▶ **Work instructions**:
Recast every line of the records below as a Markdown table with a Row column for the row number and a Line column for the line itself. Leave out blank lines.

========================

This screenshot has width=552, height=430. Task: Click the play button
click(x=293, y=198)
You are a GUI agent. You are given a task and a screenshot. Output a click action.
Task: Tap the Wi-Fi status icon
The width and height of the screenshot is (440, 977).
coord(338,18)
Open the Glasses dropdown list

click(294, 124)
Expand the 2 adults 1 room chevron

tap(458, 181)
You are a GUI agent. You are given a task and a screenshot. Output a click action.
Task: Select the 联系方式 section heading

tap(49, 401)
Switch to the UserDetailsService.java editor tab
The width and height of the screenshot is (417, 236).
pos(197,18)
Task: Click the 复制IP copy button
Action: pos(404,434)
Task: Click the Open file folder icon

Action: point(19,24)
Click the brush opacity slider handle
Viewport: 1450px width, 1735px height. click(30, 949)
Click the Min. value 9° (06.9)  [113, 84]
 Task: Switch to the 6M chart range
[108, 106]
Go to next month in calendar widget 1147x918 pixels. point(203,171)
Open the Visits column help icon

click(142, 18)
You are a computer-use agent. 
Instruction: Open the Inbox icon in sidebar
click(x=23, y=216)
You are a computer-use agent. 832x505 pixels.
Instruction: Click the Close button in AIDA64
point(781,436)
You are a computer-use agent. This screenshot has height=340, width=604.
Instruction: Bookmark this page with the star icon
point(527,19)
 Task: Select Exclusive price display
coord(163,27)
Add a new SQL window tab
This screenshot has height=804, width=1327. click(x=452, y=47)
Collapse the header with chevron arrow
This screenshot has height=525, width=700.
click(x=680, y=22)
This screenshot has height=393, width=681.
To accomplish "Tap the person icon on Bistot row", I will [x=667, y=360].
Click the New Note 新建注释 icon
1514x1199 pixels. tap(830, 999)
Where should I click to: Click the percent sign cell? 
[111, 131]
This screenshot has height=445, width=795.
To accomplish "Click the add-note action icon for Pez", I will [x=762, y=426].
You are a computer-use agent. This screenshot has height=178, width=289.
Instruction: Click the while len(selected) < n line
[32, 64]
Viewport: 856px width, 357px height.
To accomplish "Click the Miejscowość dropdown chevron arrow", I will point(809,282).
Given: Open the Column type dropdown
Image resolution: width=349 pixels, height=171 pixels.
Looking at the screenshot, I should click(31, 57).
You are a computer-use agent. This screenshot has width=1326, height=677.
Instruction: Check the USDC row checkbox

========================

▶ **Written solution**:
| Row | Line |
|---|---|
| 1 | This screenshot has width=552, height=430. Task: Click the play button |
| 2 | click(x=293, y=198) |
| 3 | You are a GUI agent. You are given a task and a screenshot. Output a click action. |
| 4 | Task: Tap the Wi-Fi status icon |
| 5 | The width and height of the screenshot is (440, 977). |
| 6 | coord(338,18) |
| 7 | Open the Glasses dropdown list |
| 8 | click(294, 124) |
| 9 | Expand the 2 adults 1 room chevron |
| 10 | tap(458, 181) |
| 11 | You are a GUI agent. You are given a task and a screenshot. Output a click action. |
| 12 | Task: Select the 联系方式 section heading |
| 13 | tap(49, 401) |
| 14 | Switch to the UserDetailsService.java editor tab |
| 15 | The width and height of the screenshot is (417, 236). |
| 16 | pos(197,18) |
| 17 | Task: Click the 复制IP copy button |
| 18 | Action: pos(404,434) |
| 19 | Task: Click the Open file folder icon |
| 20 | Action: point(19,24) |
| 21 | Click the brush opacity slider handle |
| 22 | Viewport: 1450px width, 1735px height. click(30, 949) |
| 23 | Click the Min. value 9° (06.9)  [113, 84] |
| 24 |  Task: Switch to the 6M chart range |
| 25 | [108, 106] |
| 26 | Go to next month in calendar widget 1147x918 pixels. point(203,171) |
| 27 | Open the Visits column help icon |
| 28 | click(142, 18) |
| 29 | You are a computer-use agent.  |
| 30 | Instruction: Open the Inbox icon in sidebar |
| 31 | click(x=23, y=216) |
| 32 | You are a computer-use agent. 832x505 pixels. |
| 33 | Instruction: Click the Close button in AIDA64 |
| 34 | point(781,436) |
| 35 | You are a computer-use agent. This screenshot has height=340, width=604. |
| 36 | Instruction: Bookmark this page with the star icon |
| 37 | point(527,19) |
| 38 |  Task: Select Exclusive price display |
| 39 | coord(163,27) |
| 40 | Add a new SQL window tab |
| 41 | This screenshot has height=804, width=1327. click(x=452, y=47) |
| 42 | Collapse the header with chevron arrow |
| 43 | This screenshot has height=525, width=700. |
| 44 | click(x=680, y=22) |
| 45 | This screenshot has height=393, width=681. |
| 46 | To accomplish "Tap the person icon on Bistot row", I will [x=667, y=360]. |
| 47 | Click the New Note 新建注释 icon |
| 48 | 1514x1199 pixels. tap(830, 999) |
| 49 | Where should I click to: Click the percent sign cell?  |
| 50 | [111, 131] |
| 51 | This screenshot has height=445, width=795. |
| 52 | To accomplish "Click the add-note action icon for Pez", I will [x=762, y=426]. |
| 53 | You are a computer-use agent. This screenshot has height=178, width=289. |
| 54 | Instruction: Click the while len(selected) < n line |
| 55 | [32, 64] |
| 56 | Viewport: 856px width, 357px height. |
| 57 | To accomplish "Click the Miejscowość dropdown chevron arrow", I will point(809,282). |
| 58 | Given: Open the Column type dropdown |
| 59 | Image resolution: width=349 pixels, height=171 pixels. |
| 60 | Looking at the screenshot, I should click(31, 57). |
| 61 | You are a computer-use agent. This screenshot has width=1326, height=677. |
| 62 | Instruction: Check the USDC row checkbox |